About this task: The records below are to be transcribed in full, exactly as given.
Segment Open
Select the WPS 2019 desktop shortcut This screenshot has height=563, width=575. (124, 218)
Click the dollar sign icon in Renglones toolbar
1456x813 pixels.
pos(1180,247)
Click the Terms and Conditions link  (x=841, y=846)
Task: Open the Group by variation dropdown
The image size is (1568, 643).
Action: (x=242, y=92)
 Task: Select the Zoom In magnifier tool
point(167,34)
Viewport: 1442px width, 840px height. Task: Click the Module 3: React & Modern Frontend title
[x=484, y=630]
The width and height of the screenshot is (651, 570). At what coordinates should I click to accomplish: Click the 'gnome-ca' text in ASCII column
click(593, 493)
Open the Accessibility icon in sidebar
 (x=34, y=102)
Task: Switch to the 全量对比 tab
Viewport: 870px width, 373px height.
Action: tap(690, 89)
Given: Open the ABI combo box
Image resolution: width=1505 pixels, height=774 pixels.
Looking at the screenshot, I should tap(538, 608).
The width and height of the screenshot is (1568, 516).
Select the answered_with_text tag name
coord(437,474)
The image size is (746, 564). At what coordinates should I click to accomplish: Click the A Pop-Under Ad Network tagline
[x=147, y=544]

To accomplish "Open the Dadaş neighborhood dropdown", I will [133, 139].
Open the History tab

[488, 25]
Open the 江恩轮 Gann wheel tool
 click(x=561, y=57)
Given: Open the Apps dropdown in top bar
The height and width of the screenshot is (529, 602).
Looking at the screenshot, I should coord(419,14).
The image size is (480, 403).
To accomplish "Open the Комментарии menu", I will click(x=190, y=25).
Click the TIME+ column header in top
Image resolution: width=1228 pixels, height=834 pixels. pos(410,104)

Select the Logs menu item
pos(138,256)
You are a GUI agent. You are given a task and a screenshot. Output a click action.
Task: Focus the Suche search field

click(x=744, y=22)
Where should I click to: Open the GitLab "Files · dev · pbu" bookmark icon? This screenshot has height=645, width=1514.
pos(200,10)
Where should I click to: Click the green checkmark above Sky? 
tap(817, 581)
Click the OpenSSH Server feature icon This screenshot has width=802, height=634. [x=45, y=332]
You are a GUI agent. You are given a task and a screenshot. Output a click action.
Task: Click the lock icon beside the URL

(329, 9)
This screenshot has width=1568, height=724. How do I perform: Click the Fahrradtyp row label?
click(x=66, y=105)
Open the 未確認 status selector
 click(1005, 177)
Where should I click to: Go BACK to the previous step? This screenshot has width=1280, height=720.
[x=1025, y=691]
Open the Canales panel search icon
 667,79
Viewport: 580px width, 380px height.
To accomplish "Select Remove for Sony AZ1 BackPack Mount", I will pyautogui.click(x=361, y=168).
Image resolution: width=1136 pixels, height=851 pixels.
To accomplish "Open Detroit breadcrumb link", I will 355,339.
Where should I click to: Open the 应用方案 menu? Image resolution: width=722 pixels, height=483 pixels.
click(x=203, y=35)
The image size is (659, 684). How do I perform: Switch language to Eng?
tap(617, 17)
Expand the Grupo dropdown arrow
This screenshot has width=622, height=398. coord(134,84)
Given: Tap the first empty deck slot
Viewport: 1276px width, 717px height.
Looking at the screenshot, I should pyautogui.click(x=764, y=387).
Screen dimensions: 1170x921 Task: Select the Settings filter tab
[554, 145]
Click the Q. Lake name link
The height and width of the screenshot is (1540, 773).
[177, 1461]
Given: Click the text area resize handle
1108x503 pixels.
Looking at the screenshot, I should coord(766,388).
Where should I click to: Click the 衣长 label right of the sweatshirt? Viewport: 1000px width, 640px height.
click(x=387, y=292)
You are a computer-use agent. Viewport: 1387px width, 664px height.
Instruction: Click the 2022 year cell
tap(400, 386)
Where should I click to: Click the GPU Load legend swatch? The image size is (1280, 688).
Segment Closed
Task response:
Select the WPS 2019 desktop shortcut This screenshot has height=563, width=575. (124, 218)
Click the dollar sign icon in Renglones toolbar
1456x813 pixels.
pos(1180,247)
Click the Terms and Conditions link  (x=841, y=846)
Task: Open the Group by variation dropdown
The image size is (1568, 643).
Action: (x=242, y=92)
 Task: Select the Zoom In magnifier tool
point(167,34)
Viewport: 1442px width, 840px height. Task: Click the Module 3: React & Modern Frontend title
[x=484, y=630]
The width and height of the screenshot is (651, 570). At what coordinates should I click to accomplish: Click the 'gnome-ca' text in ASCII column
click(593, 493)
Open the Accessibility icon in sidebar
 (x=34, y=102)
Task: Switch to the 全量对比 tab
Viewport: 870px width, 373px height.
Action: tap(690, 89)
Given: Open the ABI combo box
Image resolution: width=1505 pixels, height=774 pixels.
Looking at the screenshot, I should tap(538, 608).
The width and height of the screenshot is (1568, 516).
Select the answered_with_text tag name
coord(437,474)
The image size is (746, 564). At what coordinates should I click to accomplish: Click the A Pop-Under Ad Network tagline
[x=147, y=544]

To accomplish "Open the Dadaş neighborhood dropdown", I will [133, 139].
Open the History tab

[488, 25]
Open the 江恩轮 Gann wheel tool
 click(x=561, y=57)
Given: Open the Apps dropdown in top bar
The height and width of the screenshot is (529, 602).
Looking at the screenshot, I should coord(419,14).
The image size is (480, 403).
To accomplish "Open the Комментарии menu", I will click(x=190, y=25).
Click the TIME+ column header in top
Image resolution: width=1228 pixels, height=834 pixels. pos(410,104)

Select the Logs menu item
pos(138,256)
You are a GUI agent. You are given a task and a screenshot. Output a click action.
Task: Focus the Suche search field

click(x=744, y=22)
Where should I click to: Open the GitLab "Files · dev · pbu" bookmark icon? This screenshot has height=645, width=1514.
pos(200,10)
Where should I click to: Click the green checkmark above Sky? 
tap(817, 581)
Click the OpenSSH Server feature icon This screenshot has width=802, height=634. [x=45, y=332]
You are a GUI agent. You are given a task and a screenshot. Output a click action.
Task: Click the lock icon beside the URL

(329, 9)
This screenshot has width=1568, height=724. How do I perform: Click the Fahrradtyp row label?
click(x=66, y=105)
Open the 未確認 status selector
 click(1005, 177)
Where should I click to: Go BACK to the previous step? This screenshot has width=1280, height=720.
[x=1025, y=691]
Open the Canales panel search icon
 667,79
Viewport: 580px width, 380px height.
To accomplish "Select Remove for Sony AZ1 BackPack Mount", I will pyautogui.click(x=361, y=168).
Image resolution: width=1136 pixels, height=851 pixels.
To accomplish "Open Detroit breadcrumb link", I will 355,339.
Where should I click to: Open the 应用方案 menu? Image resolution: width=722 pixels, height=483 pixels.
click(x=203, y=35)
The image size is (659, 684). How do I perform: Switch language to Eng?
tap(617, 17)
Expand the Grupo dropdown arrow
This screenshot has width=622, height=398. coord(134,84)
Given: Tap the first empty deck slot
Viewport: 1276px width, 717px height.
Looking at the screenshot, I should pyautogui.click(x=764, y=387).
Screen dimensions: 1170x921 Task: Select the Settings filter tab
[554, 145]
Click the Q. Lake name link
The height and width of the screenshot is (1540, 773).
[177, 1461]
Given: Click the text area resize handle
1108x503 pixels.
Looking at the screenshot, I should coord(766,388).
Where should I click to: Click the 衣长 label right of the sweatshirt? Viewport: 1000px width, 640px height.
click(x=387, y=292)
You are a computer-use agent. Viewport: 1387px width, 664px height.
Instruction: Click the 2022 year cell
tap(400, 386)
Where should I click to: Click the GPU Load legend swatch? The image size is (1280, 688).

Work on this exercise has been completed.